Shifting Medicare Part B drugs to Part D saves nothing, CBO says

A Congressional Budget Office analysis of the Trump administration’s FY19 budget proposal concludes that authorizing the HHS secretary to shift drugs from Medicare Part B to D would not produce any budget savings. Part B, which reimburses for drugs administered under a physician’s supervision, pays the average sales price (ASP) plus a 6% administration fee for drugs, while Part D relies on private plans to negotiate drug prices. HHS Secretary Alex Azar has expressed confidence that the policy would produce substantial savings for taxpayers (see BioCentury, May 18).

CBO estimated a $43.4 billion increase in spending over a decade if Congress enacts the administration’s proposal to require Medicare Part D plans to return a substantial portion of rebates to beneficiaries at the point of sale. It also calculated that an administration proposal to eliminate of cost-sharing on generic drugs for low-income Medicare Part D beneficiaries has a price tag of $18.7 billion over a decade.

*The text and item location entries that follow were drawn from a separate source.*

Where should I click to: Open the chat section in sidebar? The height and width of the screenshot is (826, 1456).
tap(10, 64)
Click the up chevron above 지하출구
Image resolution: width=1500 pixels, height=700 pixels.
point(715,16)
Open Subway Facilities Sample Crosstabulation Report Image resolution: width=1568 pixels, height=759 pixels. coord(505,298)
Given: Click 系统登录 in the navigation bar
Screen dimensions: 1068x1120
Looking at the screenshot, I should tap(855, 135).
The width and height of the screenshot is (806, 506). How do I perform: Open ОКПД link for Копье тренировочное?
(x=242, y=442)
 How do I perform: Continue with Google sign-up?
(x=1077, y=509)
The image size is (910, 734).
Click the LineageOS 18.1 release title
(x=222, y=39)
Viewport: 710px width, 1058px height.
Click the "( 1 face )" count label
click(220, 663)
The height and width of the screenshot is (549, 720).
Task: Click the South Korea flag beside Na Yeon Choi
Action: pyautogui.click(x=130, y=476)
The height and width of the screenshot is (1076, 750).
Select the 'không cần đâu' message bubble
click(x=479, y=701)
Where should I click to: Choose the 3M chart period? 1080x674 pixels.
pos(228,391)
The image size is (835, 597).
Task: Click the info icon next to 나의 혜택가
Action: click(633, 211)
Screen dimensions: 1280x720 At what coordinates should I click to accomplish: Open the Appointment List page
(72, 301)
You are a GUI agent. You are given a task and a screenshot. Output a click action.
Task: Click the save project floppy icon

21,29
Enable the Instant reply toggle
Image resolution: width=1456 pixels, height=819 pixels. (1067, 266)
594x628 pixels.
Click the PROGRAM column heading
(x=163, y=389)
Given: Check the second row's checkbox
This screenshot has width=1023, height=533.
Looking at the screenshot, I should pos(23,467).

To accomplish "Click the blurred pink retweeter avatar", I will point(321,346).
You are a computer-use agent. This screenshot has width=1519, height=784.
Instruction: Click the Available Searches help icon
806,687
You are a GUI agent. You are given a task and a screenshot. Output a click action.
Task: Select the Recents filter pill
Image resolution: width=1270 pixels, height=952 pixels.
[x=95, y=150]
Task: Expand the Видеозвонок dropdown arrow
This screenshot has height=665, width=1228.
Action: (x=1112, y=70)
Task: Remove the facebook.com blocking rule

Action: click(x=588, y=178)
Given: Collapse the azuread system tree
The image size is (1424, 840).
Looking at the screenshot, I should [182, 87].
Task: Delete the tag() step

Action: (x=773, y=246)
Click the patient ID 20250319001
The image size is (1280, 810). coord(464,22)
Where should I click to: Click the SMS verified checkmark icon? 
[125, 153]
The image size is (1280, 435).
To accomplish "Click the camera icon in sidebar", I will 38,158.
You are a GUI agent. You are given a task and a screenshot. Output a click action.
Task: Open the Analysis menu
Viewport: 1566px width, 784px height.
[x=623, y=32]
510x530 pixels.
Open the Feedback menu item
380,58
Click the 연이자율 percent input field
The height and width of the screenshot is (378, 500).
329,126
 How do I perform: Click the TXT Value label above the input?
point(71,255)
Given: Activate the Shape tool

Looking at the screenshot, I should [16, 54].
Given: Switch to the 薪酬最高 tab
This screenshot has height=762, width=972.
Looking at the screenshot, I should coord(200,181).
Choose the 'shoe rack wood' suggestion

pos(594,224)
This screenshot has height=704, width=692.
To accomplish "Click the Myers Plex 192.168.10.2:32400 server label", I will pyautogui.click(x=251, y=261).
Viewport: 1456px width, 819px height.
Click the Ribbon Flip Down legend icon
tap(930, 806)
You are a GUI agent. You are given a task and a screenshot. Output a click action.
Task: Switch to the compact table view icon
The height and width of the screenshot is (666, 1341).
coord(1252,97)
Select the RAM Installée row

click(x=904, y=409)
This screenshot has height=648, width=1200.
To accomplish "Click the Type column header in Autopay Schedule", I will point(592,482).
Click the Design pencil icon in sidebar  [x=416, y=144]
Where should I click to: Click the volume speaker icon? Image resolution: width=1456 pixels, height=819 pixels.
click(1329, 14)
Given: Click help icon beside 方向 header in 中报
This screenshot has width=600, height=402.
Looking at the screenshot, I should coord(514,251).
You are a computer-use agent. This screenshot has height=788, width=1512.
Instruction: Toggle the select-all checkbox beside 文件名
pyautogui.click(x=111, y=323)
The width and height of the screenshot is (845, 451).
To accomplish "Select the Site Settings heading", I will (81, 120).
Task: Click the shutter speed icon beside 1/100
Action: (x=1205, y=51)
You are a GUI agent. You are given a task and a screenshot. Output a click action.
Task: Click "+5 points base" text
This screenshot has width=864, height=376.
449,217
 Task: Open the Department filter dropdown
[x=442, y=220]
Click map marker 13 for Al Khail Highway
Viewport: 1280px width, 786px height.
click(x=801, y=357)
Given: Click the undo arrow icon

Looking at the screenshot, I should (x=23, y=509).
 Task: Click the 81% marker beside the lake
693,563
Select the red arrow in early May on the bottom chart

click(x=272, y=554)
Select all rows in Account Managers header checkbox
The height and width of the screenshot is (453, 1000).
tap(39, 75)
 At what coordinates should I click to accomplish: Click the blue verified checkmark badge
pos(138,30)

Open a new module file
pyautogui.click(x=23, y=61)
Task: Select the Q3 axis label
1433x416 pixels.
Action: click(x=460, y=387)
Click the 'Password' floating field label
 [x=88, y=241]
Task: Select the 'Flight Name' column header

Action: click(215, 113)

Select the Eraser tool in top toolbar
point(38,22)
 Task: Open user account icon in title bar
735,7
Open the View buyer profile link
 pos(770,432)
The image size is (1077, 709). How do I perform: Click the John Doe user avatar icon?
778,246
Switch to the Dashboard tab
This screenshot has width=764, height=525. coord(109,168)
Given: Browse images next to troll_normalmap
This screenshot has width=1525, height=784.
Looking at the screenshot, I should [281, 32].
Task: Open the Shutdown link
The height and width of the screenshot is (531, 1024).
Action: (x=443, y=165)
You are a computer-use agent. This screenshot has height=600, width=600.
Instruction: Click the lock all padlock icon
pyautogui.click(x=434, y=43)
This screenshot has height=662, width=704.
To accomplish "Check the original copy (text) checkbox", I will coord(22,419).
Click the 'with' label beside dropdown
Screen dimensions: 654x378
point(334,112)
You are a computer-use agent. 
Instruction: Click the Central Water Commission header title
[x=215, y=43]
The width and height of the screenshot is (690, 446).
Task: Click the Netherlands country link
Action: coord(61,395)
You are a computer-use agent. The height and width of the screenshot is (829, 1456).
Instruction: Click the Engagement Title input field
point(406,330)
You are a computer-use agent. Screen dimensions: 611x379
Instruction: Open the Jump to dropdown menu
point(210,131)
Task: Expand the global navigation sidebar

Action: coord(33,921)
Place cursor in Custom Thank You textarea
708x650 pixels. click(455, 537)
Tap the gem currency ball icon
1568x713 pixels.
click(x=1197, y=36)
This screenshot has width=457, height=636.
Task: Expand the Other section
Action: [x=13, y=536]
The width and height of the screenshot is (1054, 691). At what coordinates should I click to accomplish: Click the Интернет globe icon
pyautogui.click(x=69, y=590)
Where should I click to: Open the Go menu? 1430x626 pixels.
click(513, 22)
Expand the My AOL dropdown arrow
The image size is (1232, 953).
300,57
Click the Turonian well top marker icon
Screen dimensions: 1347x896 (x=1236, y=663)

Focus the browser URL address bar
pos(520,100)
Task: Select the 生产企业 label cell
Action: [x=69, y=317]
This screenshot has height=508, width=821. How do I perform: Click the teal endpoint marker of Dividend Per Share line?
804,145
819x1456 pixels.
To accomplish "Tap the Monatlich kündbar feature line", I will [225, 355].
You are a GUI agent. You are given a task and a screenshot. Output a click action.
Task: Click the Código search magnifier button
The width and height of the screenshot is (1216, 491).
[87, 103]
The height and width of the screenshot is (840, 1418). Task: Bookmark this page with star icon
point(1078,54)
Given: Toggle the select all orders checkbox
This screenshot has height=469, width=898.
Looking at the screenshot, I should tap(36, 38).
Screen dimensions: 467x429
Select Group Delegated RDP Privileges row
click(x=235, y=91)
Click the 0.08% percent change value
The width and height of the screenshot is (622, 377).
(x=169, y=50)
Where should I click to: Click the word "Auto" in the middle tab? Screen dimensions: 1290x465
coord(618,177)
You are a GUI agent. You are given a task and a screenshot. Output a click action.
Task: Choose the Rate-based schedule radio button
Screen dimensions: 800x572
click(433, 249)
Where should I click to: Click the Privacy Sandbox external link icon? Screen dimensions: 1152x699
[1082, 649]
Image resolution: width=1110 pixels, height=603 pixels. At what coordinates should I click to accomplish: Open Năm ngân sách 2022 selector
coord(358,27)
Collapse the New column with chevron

CBO estimates that some of the other proposed changes to Medicare the administration has proposed would save taxpayer money. It found that excluding manufacturer discounts from the calculation of beneficiary out-of-pocket costs in the Medicare Part D coverage gap would save $58.5 billion over a decade. This policy would keep beneficiaries in the coverage gap, or donut hole, longer. This proposal would impose large costs on drug companies which pay 50% of drug costs for beneficiaries in the donut hole. Drug company donut hole discounts are set to increase to 70% in 2019 (see BioCentury, April 6).

CBO scored an administration proposal to increase Medicare Part D formulary flexibility as producing $6.3 billion in savings to the taxpayers over 10 years.

Proposals to limit Part B drug price increases to the rate of inflation and to establish a beneficiary out-of-pocket maximum in the Medicare Part D catastrophic phase would each save $1.5 billion over a decade.